- What you should do
Scan the data for "will" and copy the lines it appears in.

- Dataset excerpts

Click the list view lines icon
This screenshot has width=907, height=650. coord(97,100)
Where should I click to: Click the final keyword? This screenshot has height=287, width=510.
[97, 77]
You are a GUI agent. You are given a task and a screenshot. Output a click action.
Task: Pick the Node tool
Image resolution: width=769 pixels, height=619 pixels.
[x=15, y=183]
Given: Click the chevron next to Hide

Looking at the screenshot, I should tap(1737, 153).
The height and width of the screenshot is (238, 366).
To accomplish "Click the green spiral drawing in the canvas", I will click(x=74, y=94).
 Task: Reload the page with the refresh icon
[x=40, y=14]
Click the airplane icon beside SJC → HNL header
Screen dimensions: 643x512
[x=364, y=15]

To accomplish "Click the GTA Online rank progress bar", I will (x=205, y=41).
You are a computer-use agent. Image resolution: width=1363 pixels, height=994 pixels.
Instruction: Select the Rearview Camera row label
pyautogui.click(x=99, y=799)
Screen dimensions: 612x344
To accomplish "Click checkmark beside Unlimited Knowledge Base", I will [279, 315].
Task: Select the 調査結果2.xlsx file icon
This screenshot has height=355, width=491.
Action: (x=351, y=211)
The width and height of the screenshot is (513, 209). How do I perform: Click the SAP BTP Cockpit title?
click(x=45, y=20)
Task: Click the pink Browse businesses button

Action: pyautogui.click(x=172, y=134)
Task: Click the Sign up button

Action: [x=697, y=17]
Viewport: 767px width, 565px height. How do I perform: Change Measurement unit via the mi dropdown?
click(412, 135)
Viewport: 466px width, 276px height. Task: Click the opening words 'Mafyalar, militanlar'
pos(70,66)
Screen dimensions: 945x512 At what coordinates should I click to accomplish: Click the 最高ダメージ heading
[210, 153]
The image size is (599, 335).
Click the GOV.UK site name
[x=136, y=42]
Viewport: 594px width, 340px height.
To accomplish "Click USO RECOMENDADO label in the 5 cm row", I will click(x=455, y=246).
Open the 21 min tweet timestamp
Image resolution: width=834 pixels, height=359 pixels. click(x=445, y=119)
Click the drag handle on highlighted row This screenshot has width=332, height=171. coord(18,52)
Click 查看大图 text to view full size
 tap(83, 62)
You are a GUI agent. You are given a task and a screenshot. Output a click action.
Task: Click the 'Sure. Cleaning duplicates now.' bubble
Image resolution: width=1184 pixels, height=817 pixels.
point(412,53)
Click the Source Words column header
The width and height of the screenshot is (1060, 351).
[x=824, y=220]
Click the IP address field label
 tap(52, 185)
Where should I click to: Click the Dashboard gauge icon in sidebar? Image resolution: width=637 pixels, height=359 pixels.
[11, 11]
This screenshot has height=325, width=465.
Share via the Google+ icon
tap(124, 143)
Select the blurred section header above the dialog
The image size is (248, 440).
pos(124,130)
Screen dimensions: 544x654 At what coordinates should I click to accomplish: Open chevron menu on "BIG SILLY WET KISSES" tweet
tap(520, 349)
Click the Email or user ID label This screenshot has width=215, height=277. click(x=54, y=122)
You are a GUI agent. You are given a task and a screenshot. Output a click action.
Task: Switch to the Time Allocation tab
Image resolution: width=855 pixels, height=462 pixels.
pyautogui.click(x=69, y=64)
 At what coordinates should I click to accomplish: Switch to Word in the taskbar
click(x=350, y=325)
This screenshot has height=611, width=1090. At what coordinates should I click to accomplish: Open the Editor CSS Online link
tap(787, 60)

- Response box
To accomplish "Click the green spiral drawing in the canvas", I will click(x=74, y=94).
To accomplish "Click the GTA Online rank progress bar", I will (x=205, y=41).
To accomplish "Click checkmark beside Unlimited Knowledge Base", I will [279, 315].
To accomplish "Click USO RECOMENDADO label in the 5 cm row", I will click(x=455, y=246).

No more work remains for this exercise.